Thanks, @romanbaron, @wy0824 that's a nice approach, I'll set the TODO-list here according to the update, please help me review, i'll start working on it once review is passed.

  • Modification on the design document to match the update in docs/developer folder
  • Create an repository called 'KAI-resource-isolator' in HAMi-core org, which contains the 'mutatingWebhook' and 'hami-core daemonSet'
  • Document about using this feature in docs/gpu-sharing folder
  • Injecting GPU_MEMORY_LIMIT env in KAI-scheduler(i'm not sure if i can inject GPU_MEMORY_LIMIT in the binding phase, if not, i 'll put that part in pod-mutator)

@enoodle
Copy link
Collaborator

enoodle commented Apr 22, 2025

What decisions are made in the scheduler that effect the setting of this GPU_MEMORY_LIMIT environment variable?
To my understanding it is coming from the user, set as the value of "gpu-memory" label and we can use the downward API to direct it into an environment variable. (https://kubernetes.io/docs/concepts/workloads/pods/downward-api/)

@archlitchi
Copy link
Author

What decisions are made in the scheduler that effect the setting of this GPU_MEMORY_LIMIT environment variable? To my understanding it is coming from the user, set as the value of "gpu-memory" label and we can use the downward API to direct it into an environment variable. (https://kubernetes.io/docs/concepts/workloads/pods/downward-api/)
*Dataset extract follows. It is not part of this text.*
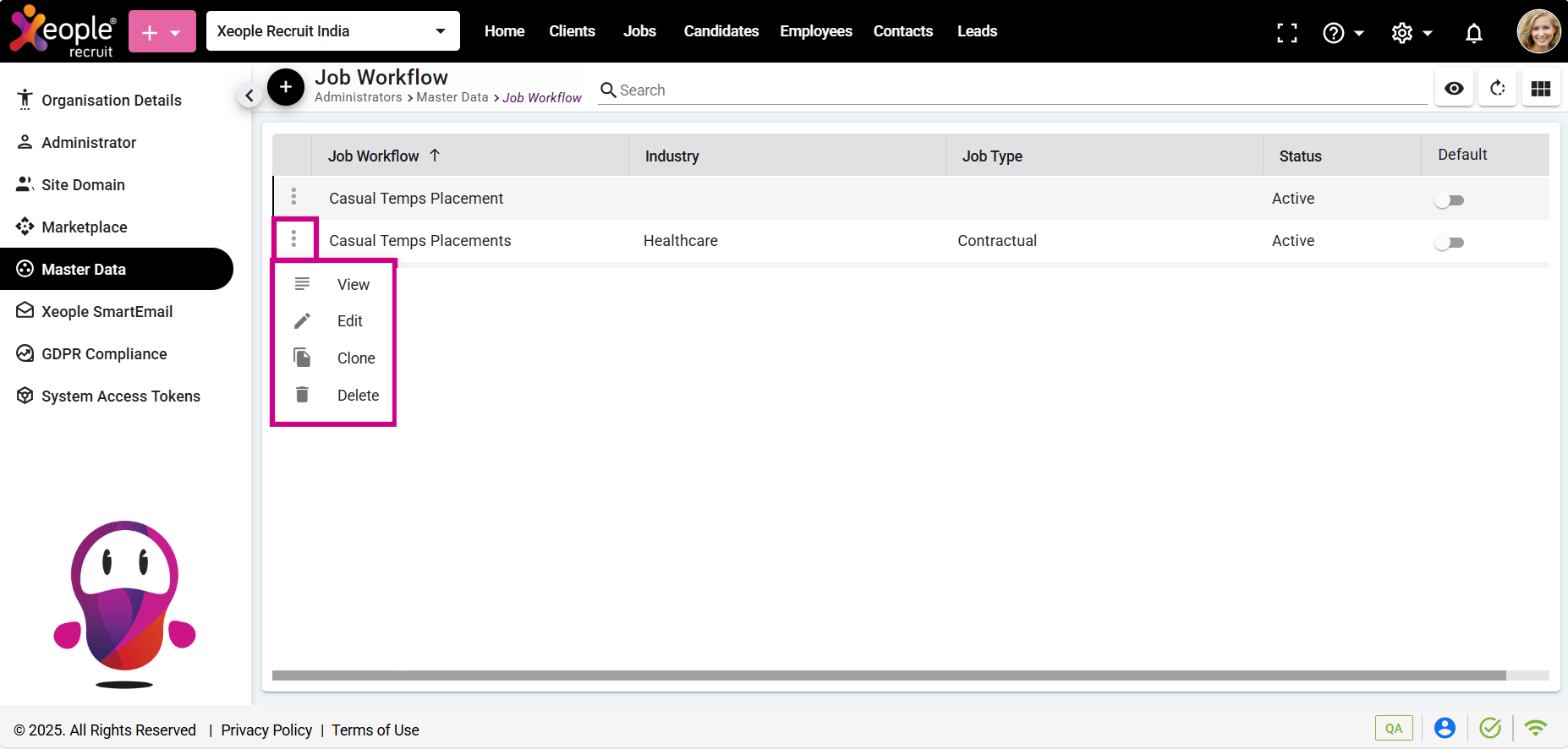
Task: Open the Privacy Policy link
Action: coord(266,730)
Yes, the value of 'GPU_MEMORY_LIMIT' is not effected by schedule decisions, that's why we can directly patch the environment variable in pod mutator

@romanbaron
Copy link
Collaborator

What decisions are made in the scheduler that effect the setting of this GPU_MEMORY_LIMIT environment variable? To my understanding it is coming from the user, set as the value of "gpu-memory" label and we can use the downward API to direct it into an environment variable. (https://kubernetes.io/docs/concepts/workloads/pods/downward-api/)

Yes, the value of 'GPU_MEMORY_LIMIT' is not effected by schedule decisions, that's why we can directly patch the environment variable in pod mutator

We support two types of GPU Sharing requests:

  1. GPU memory - explicit request for a specific GPU memory amount - known at pod creation phase.
  2. GPU fraction - pod can request a portion of a GPU (e.g. 0.5 of a GPU) - assuming a heterogenous cluster, this value can only be translated into GPU memory after the node is selected. Nodes with different GPU devices result with different GPU memory limit.

@romanbaron
Copy link
Collaborator

Thanks, @romanbaron, @wy0824 that's a nice approach, I'll set the TODO-list here according to the update, please help me review, i'll start working on it once review is passed.
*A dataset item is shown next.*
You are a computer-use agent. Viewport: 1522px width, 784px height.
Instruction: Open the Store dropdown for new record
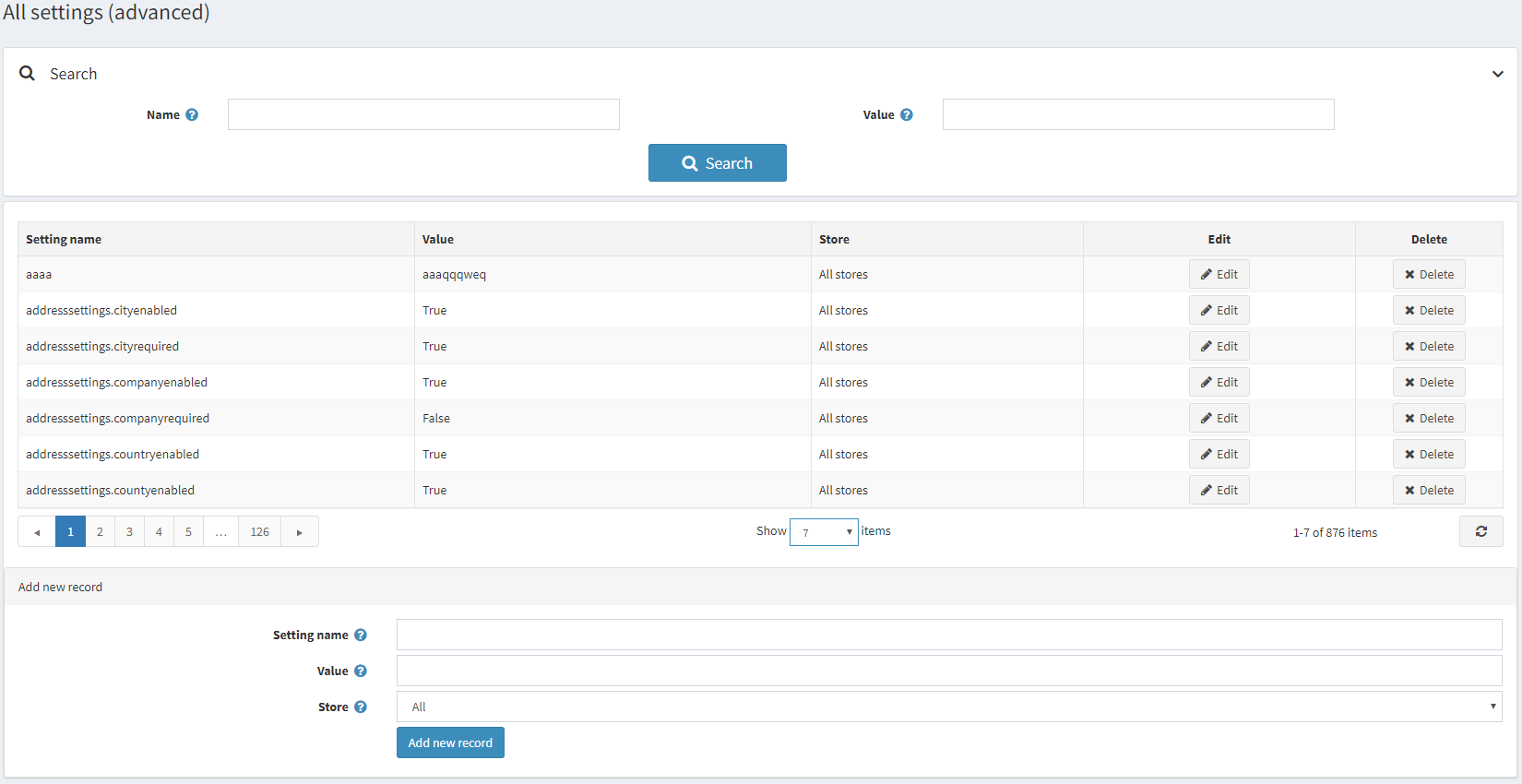coord(948,707)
  • Modification on the design document to match the update in docs/developer folder
  • Create an repository called 'KAI-resource-isolator' in HAMi-core org, which contains the 'mutatingWebhook' and 'hami-core daemonSet'
  • Document about using this feature in docs/gpu-sharing folder
  • Injecting GPU_MEMORY_LIMIT env in KAI-scheduler(i'm not sure if i can inject GPU_MEMORY_LIMIT in the binding phase, if not, i 'll put that part in pod-mutator)

I can take the KAI Scheduler part, I can add a document that describes the architecture around GPU_MEMORY_LIMIT env var that covers both types of GPU sharing requests. And then I can also implement it in KAI Scheduler.

Will you cover the part of KAI-resource-isolator repo?

If we agree, this PR is probably no longer needed then.

@archlitchi
Copy link
Author

Thanks, @romanbaron, @wy0824 that's a nice approach, I'll set the TODO-list here according to the update, please help me review, i'll start working on it once review is passed.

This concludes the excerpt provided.